Dia mencontohkan, untuk iuran peserta penerima bantuan iuran (PBI), pada tahun ini ditetapkan sebesar Rp23 ribu per peserta dari sebelumnya Rp19.500. Padahal, DJSM merekomendasikan naik menjadi Rp36 ribu.
Selain itu, menurutnya, ada beberapa peraturan baru yang diberlakukan tidak penuh satu tahun anggaran.
"Defisit belum bisa bisa dipastikan, karena kan berlaku April (kenaikan iuran), denda juga baru Juli diterapkan, jadi berapa defisitnya belum bisa di sampaikan," ungkapnya.
Yayasan Lembaga Konsumen Indonesia (YLKI) menilai kebijakan kenaikan iuran tersebut tidak rasional. Ada beberapa pertimbangan yang mendasari penilaian itu. Wakil Ketua Pengurus Harian Yayasan Lembaga Konsumen Indonesia (YLKI) Sudaryatmo menganggap, pemerintah tidak kreatif jika menyetujui kenaikan karena BPJS kesehatan mengalami defisit anggaran.
Defisit bisa ditekan apabila operasional BPJS dapat lebih efisien. "Kalau menutup defisit dengan menaikan iuran semua bisa, pemerintah harus bisa pengelola BPJS," ujarnya kepada VIVA.co.id.
Kedua, BPJS kesehatan harus bisa lebih transparan dalam mempublikasikan laporan keuanganannya. Dengan pengertian bahwa, peserta PBI harus benar-benar divalidasi dan terferifikasi penyalurannya.
++++++++
• **UJI PEMAHAMAN**
- A) Salin dengan tepat bagian teks tentang iuran BPJS Kesehatan mulai dari "Kedua, BPJS kesehatan" sampai dengan "dan terferifikasi penyalurannya.".
- B) Menurut teks tentang iuran BPJS Kesehatan, berapa besar iuran peserta PBI yang direkomendasikan DJSM?
- C) Lanjutkan teks tentang kenaikan iuran BPJS Kesehatan setelah kalimat terakhirnya.
Catatan di bawah ini diambil dari sumber yang berbeda.

• **ENTRI DATA**
++++++++
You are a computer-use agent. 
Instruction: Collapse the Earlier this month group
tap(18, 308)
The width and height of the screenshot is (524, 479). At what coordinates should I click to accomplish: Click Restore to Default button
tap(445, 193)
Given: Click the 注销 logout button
++++++++
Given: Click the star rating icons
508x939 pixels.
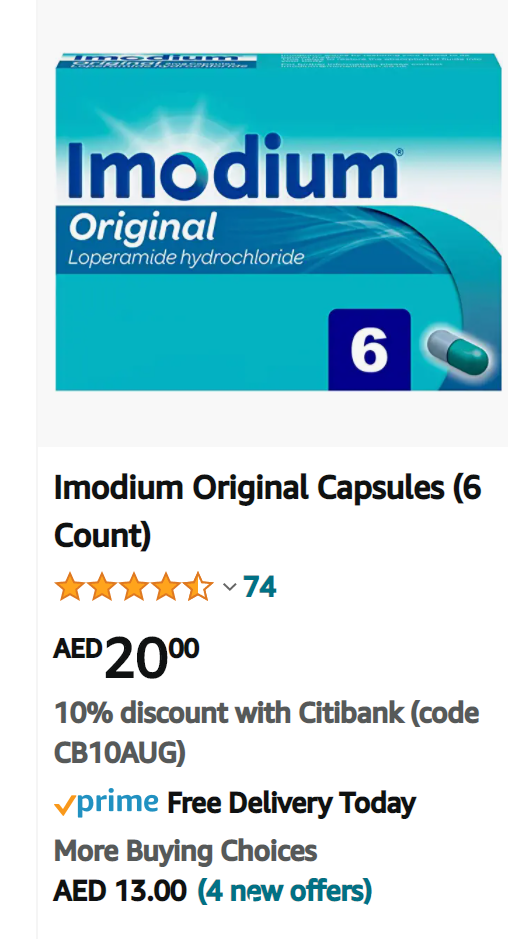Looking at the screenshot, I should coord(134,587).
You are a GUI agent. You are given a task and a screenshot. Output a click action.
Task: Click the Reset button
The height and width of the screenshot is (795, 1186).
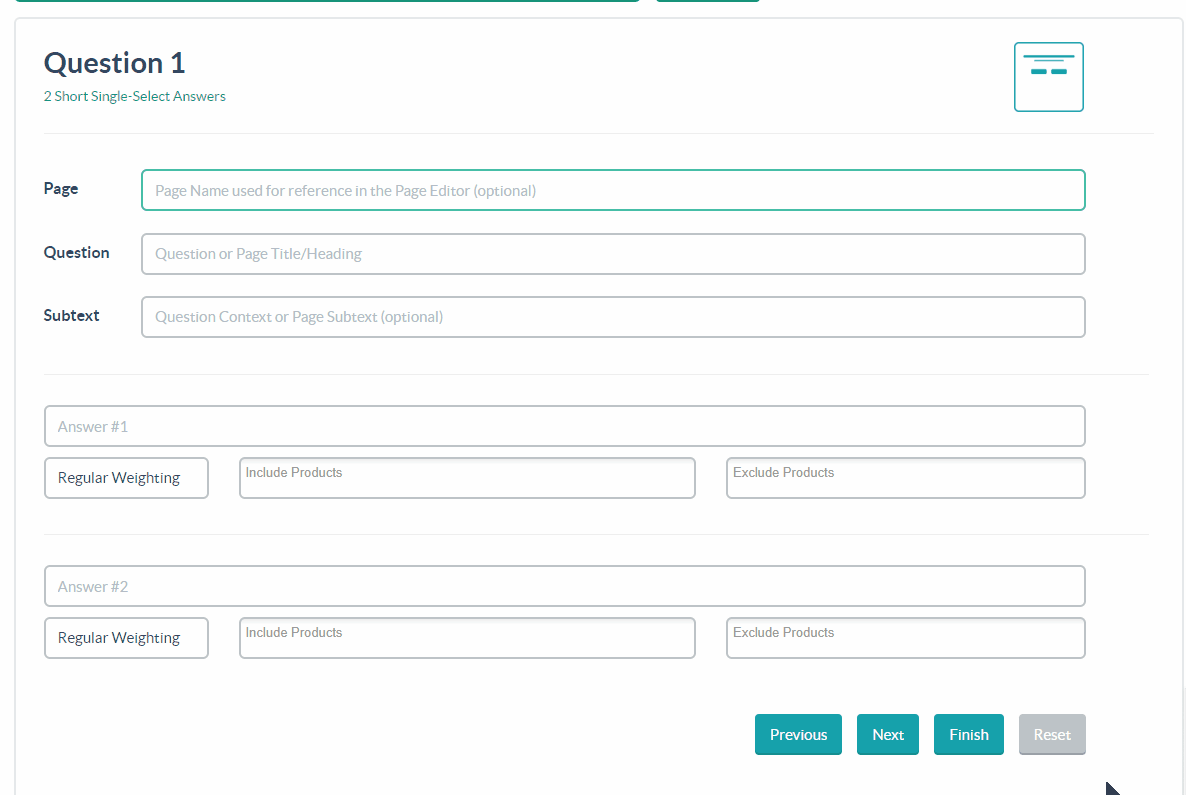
++++++++
• **KUNCI JAWABAN**
- A)
Kedua, BPJS kesehatan harus bisa lebih transparan dalam mempublikasikan laporan keuanganannya. Dengan pengertian bahwa, peserta PBI harus benar-benar divalidasi dan terferifikasi penyalurannya.

- B) DJSM merekomendasikan iuran peserta PBI naik menjadi Rp36 ribu.

- C)
Karena dari sisi konsumen, beban kenaikan yang lebih besar dirasakan oleh peserta non PBI. Jangan sampai beban iuran PBI yang secara tidak langsung juga disubsidi oleh peserta non PBI tidak tersalurkan sesuai dengan daftar yang telah dibuat.
"Ini tidak fair, selama ini mandiri (Non PBI) tidak pernah tahu, apakah yang dicover PBI itu benar-benar ada," tambahnya.
Baca Juga :
Pertimbangan ketiga, peningkatan iuran tersebut tidak dibarengi dengan peningkatan pelayanan dan jangkauan kesehatan yang di fasilitasi BPJS Kesehatan. "Kalau itu (peningkatan layanan) tidak dipenuhi, kenaikan ini tidak relevan," ujarnya.
Dalam kesempatan ini dia pun menyayangkan, kebijakan ini tidak diputuskan melalui konsultasi publik yang luas. Sehingga, tidak heran jika menuai pertentangan dari banyak pihak."Sejauh ini saya tidak melihat (Konsultasi publik)," tegasnya.
Apa kata pekerja?
Dari sisi buruh dan pekerja, tegas menolak keras kebijakan ini. Apalagi aturan dikeluarkan di tengah penurunan daya beli masyarakat, karena standar pengupahan yang tidak sesuai.
"Kenaikan iuran tersebut memberatkan buruh," tegas Presiden Konfederasi Serikat Pekerja Indonesia (KSPI) Said Iqbal, ketika berbincang dengan VIVA.co.id.
Senada dengan YLKI, serikat buruh pun belum melihat BPJS Kesehatan optimal dalam menjalankan peran dan fungsi yang diamanatkan pemerintah. Hal itu tercermin dengan masih buruknya layanan yang diberikan kepada peserta.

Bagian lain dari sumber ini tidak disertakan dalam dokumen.